Step 1: Understanding the Concept:
We need to find the derivative of a composite inverse trigonometric function. We apply the chain rule iteratively: outer function ($\tan^{-1} u$), inner algebraic expression, and nested square root.
Step 2: Key Formula or Approach:
1. Derivative of inverse tangent: $\frac{d}{du} (\tan^{-1} u) = \frac{1}{1+u^2} \cdot u'$.
2. Chain rule and Power rule: $\frac{d}{dx} (\sqrt{1+x^2}) = \frac{1}{2\sqrt{1+x^2}} \cdot 2x = \frac{x}{\sqrt{1+x^2}}$.
Step 3: Detailed Explanation:
Let $y = \tan^{-1} \left(\sqrt{1+x^2}-1\right)$.
Let $u = \sqrt{1+x^2}-1$. Then $y = \tan^{-1} u$.
Apply the chain rule $\frac{dy}{dx} = \frac{dy}{du} \cdot \frac{du}{dx}$:
\[ \frac{dy}{dx} = \frac{1}{1 + u^2} \cdot \frac{d}{dx} (\sqrt{1+x^2} - 1) \]
Calculate the derivative of the inner function $u$:
\[ \frac{du}{dx} = \frac{1}{2\sqrt{1+x^2}} \cdot \frac{d}{dx}(1+x^2) - 0 = \frac{1}{2\sqrt{1+x^2}} \cdot 2x = \frac{x}{\sqrt{1+x^2}} \]
Now, substitute $u$ and $du/dx$ back into the main equation:
\[ \frac{dy}{dx} = \frac{1}{1 + (\sqrt{1+x^2} - 1)^2} \cdot \frac{x}{\sqrt{1+x^2}} \]
Expand the squared binomial in the denominator:
\[ (\sqrt{1+x^2} - 1)^2 = (\sqrt{1+x^2})^2 - 2(1)(\sqrt{1+x^2}) + 1^2 = (1+x^2) - 2\sqrt{1+x^2} + 1 \]
\[ (\sqrt{1+x^2} - 1)^2 = x^2 - 2\sqrt{1+x^2} + 2 \]

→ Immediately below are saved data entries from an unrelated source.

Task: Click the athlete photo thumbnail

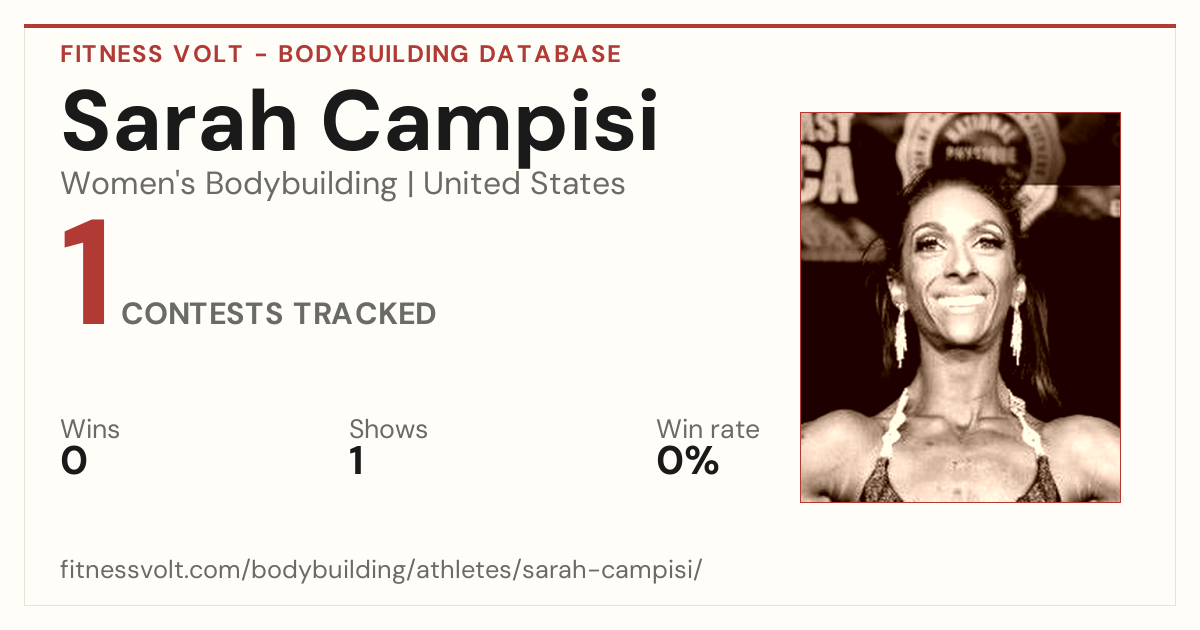Action: click(960, 307)
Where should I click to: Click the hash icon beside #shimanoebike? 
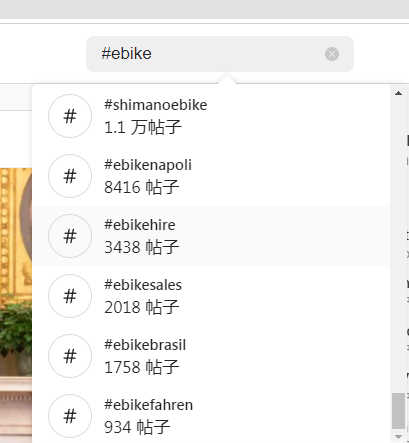point(70,116)
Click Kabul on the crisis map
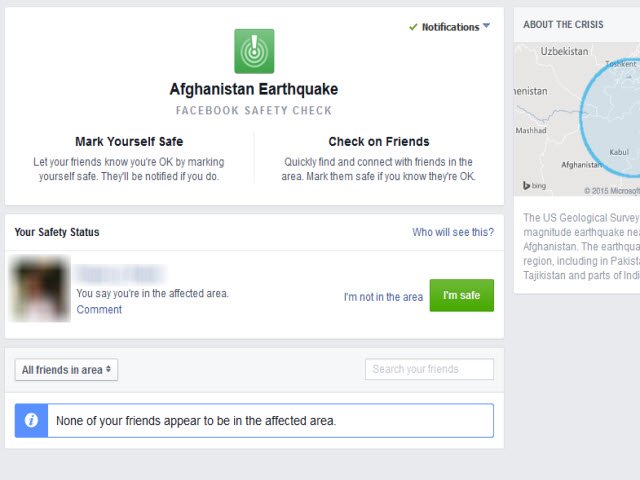640x480 pixels. pos(619,152)
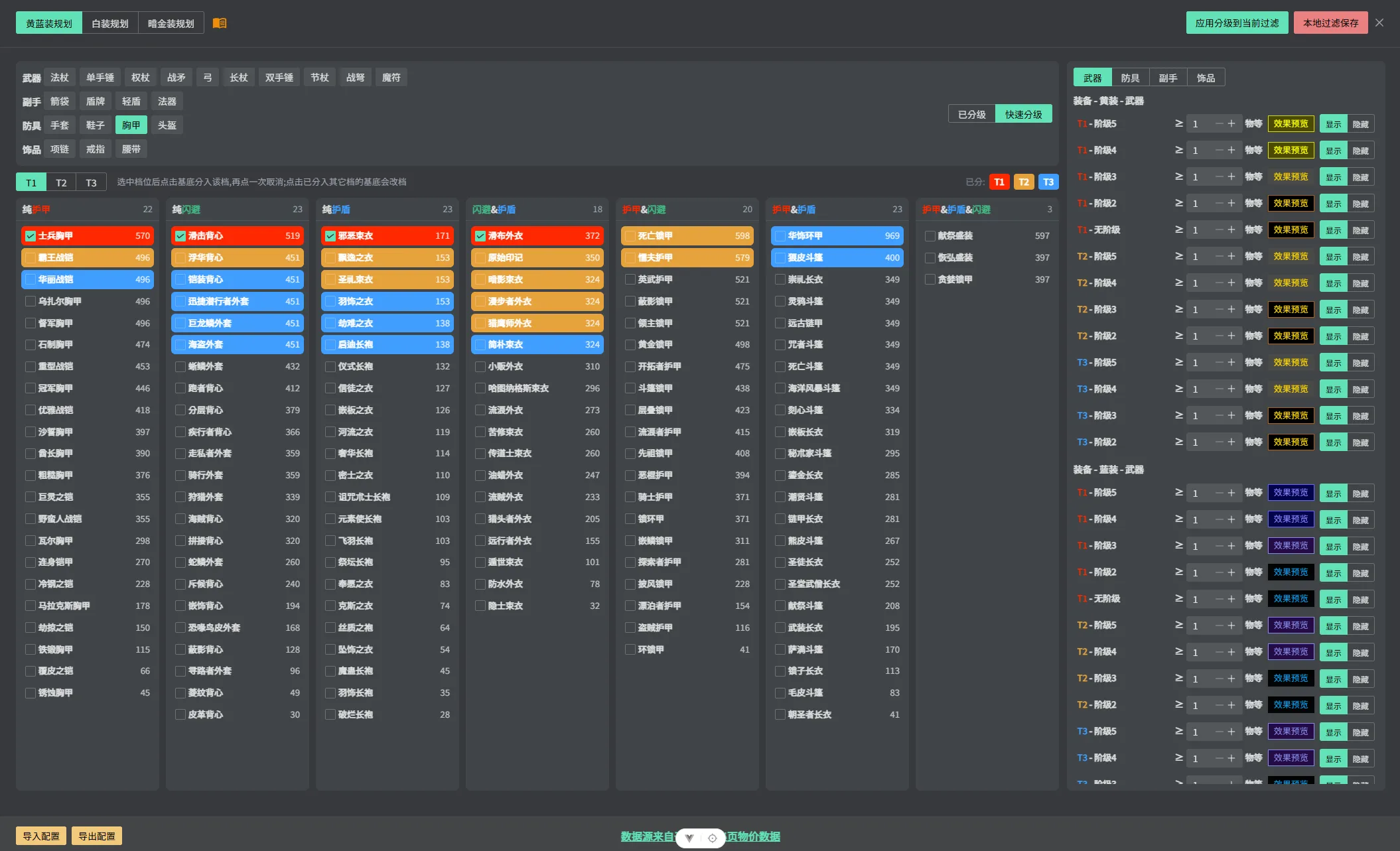Click the red T1 tier badge
1400x851 pixels.
(x=999, y=182)
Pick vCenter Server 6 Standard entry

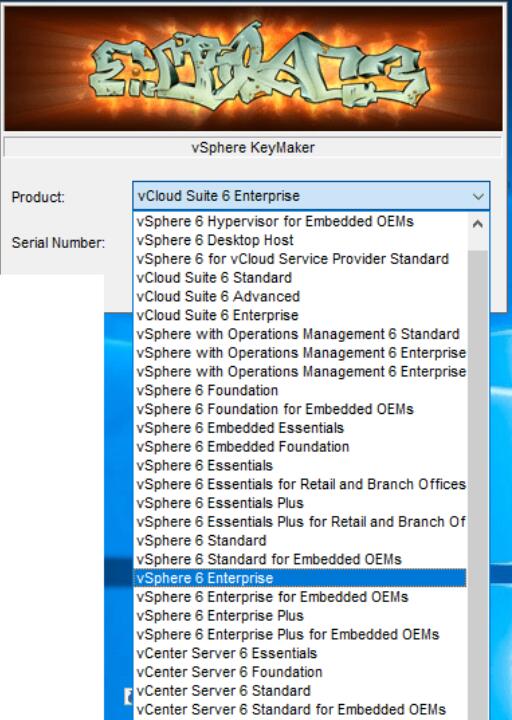point(300,691)
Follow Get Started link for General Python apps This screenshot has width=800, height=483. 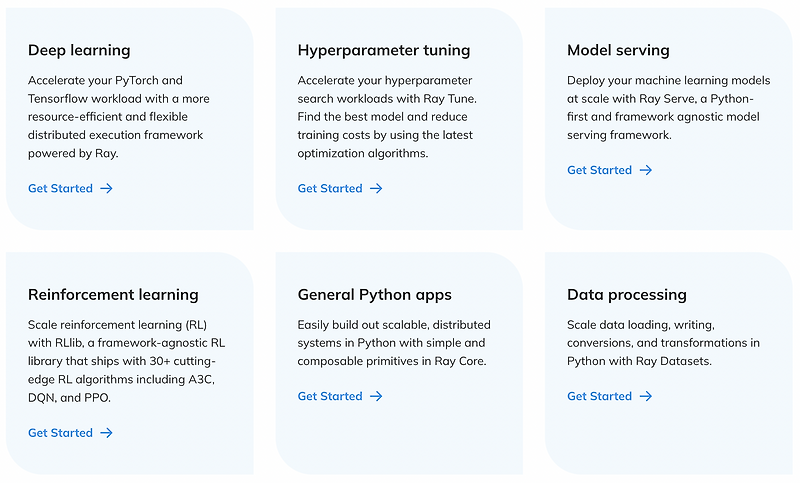coord(330,396)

Substitute this expanded form back into the denominator:
\[ \frac{dy}{dx} = \frac{1}{1 + (x^2 - 2\sqrt{1+x^2} + 2)} \cdot \frac{x}{\sqrt{1+x^2}} \]
Simplify the constant terms in the denominator ($1 + 2 = 3$):
\[ \frac{dy}{dx} = \frac{1}{x^2 - 2\sqrt{1+x^2} + 3} \cdot \frac{x}{\sqrt{1+x^2}} \]
Combine into a single fraction to match the options:
\[ \frac{dy}{dx} = \frac{x}{\sqrt{1+x^2}(x^2 - 2\sqrt{1+x^2} + 3)} \]
Step 4: Final Answer:
The derivative is $\frac{x}{\sqrt{1+x^2}(x^2-2\sqrt{1+x^2}+3)}$.